▶ Work instructions:
• A. Do the following statements agree with the thread below about setting up servers mw2251–mw2260? Answer yes or no for each, quoting the text's deciding words. (i) The partitioning error appeared on only one of the servers. (ii) After mw2251's installation was switched from Jessie to Trusty, it finished without the problem. (iii) Papaul closed subtask T155181 as Resolved.
• B. Could you carry on the thread below about the rack setup of servers mw2251–mw2260, picking up after its last comment?

▶ Document:
━━━━━━━━━━━━━━━━━━━━
⚓ T155180 codfw: mw2251-mw2260 rack/setup

	Subject	Repo	Branch	Lines +/-
	Add new MW appservers and api-appservers in codfw	operations/puppet	production	+22 -0

Papaul created this task.Jan 12 2017, 4:54 PM

Restricted Application added a project: SRE. · View Herald TranscriptJan 12 2017, 4:54 PM

Restricted Application added a subscriber: Aklapper. · View Herald Transcript

Papaul updated the task description. (Show Details)Jan 12 2017, 4:55 PM

Papaul created subtask T155181: codfw:mw2251-mw2260 switch port configuration.Jan 12 2017, 5:12 PM

Papaul triaged this task as Medium priority.Jan 12 2017, 5:17 PM

RobH closed subtask T155181: codfw:mw2251-mw2260 switch port configuration as Resolved.Jan 18 2017, 6:30 PM

During installation at the partition disks step I can the following error:

┌───────────────────────┤ [!!] Partition disks ├────────────────────────┐
│                                                                       │
│ The attempt to mount a file system with type ext4 in RAID1 device #1  │
│ at / failed.                                                          │
│                                                                       │
│ You may resume partitioning from the partitioning menu.               │
│                                                                       │
│ Do you want to resume partitioning?                                   │
│                                                                       │
│     <Go Back>                                       <Yes>    <No>     │
│                                                                       │
└───────────────────────────────────────────────────────────────────────┘

This happen on all 10 servers.
I remember we had this same problem with our Debian installer on Jan 2016 that is almost a year ago:
https://phabricator.wikimedia.org/T125256

To make sure it is our Debian installer causing the problem I asked Daniel to help me hack the installation configuration of mw2251 by changing it from Jessie to Trusty. When running Trusty, I do not have the problem; the installation complete with no issue.
━━━━━━━━━━━━━━━━━━━━
▶ Provided data:
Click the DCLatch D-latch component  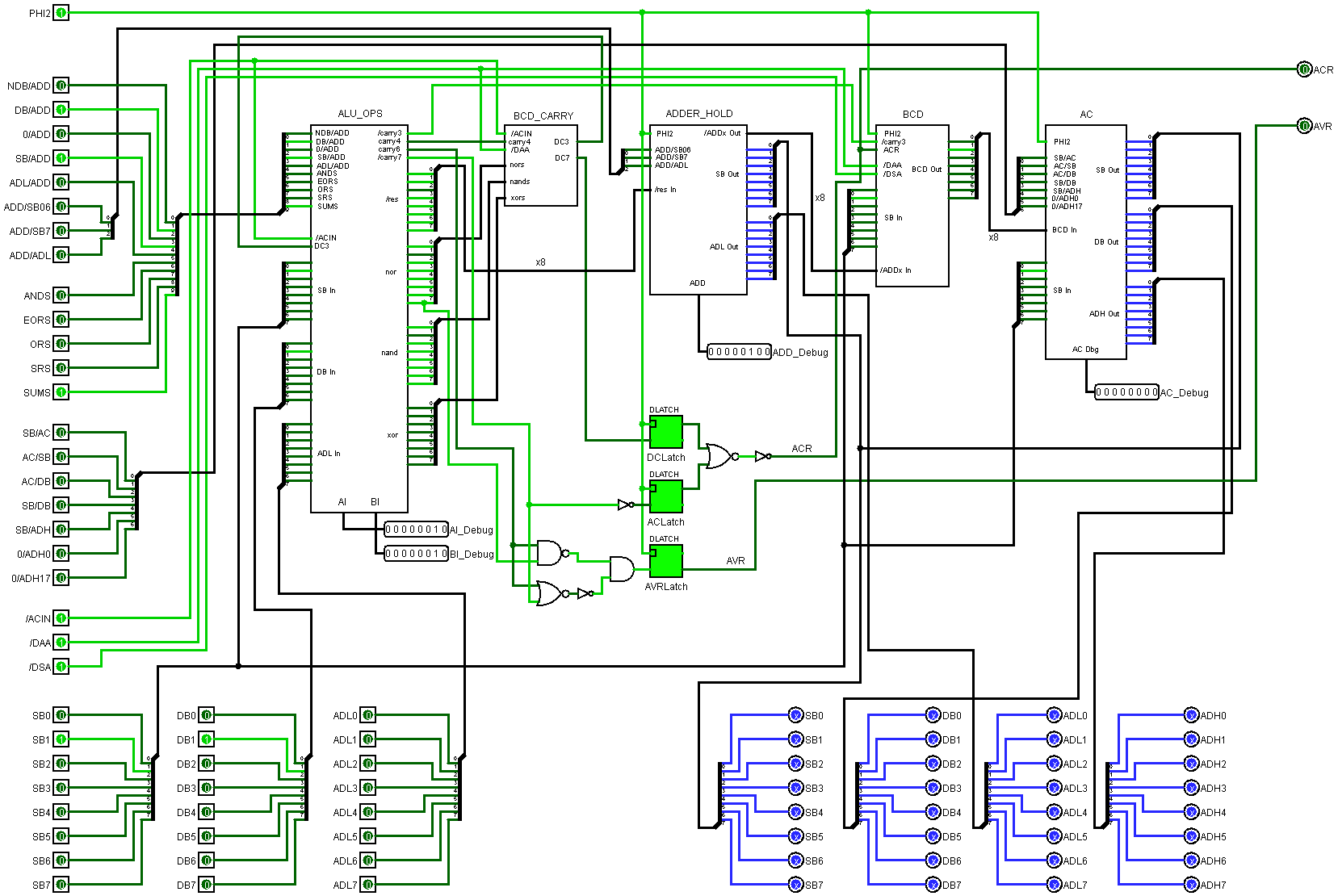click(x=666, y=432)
━━━━━━━━━━━━━━━━━━━━
▶ Exercise results:
• A.
(i) No: "This happen on all 10 servers."
(ii) Yes: "When running Trusty, I do not have the problem; the installation complete with no issue."
(iii) No: "RobH closed subtask T155181: codfw:mw2251-mw2260 switch port configuration as Resolved."

• B.
@MoritzMuehlenhoff
@faidon
Please advice.
Thanks

RobH merged a task: T152698: rack/setup/install mw2251-mw2260.Jan 19 2017, 2:17 AM

RobH added a parent task: Unknown Object (Task).

RobH added subscribers: Southparkfan, mark, • emailbot.

Yup, mw2251 switched to trusty, first manual then in puppet (https://gerrit.wikimedia.org/r/#/c/332930/), issue only happens in jessie, not trusty.

That happens after jessie point releases (and there was one last weekend). Until a while ago the Squid cache needed to be purged manually, but I commited some config tweaks a few months ago which should make this obsolete. What's still needed is the rebuild of the images, quoting Faidon from IRC a while ago:

[Montag, 19. September 2016] [10:58:02] <paravoid> updating the d-i isn't that simple though, as we need to bundle firmware into the initrd
[Montag, 19. September 2016] [10:58:12] <paravoid> I have an unpuppetized script for that in my home directory on palladium

That script is now in puppetmaster1001:/home/faidon, I just ran it, /var/lib/puppet/volatile is synced via rsync every 15 minutes, so it should work soon. If it still fails, please ping me on IRC.

@Joe installation complete.

elukey added a project: User-Elukey.Feb 24 2017, 1:27 PM

elukey subscribed.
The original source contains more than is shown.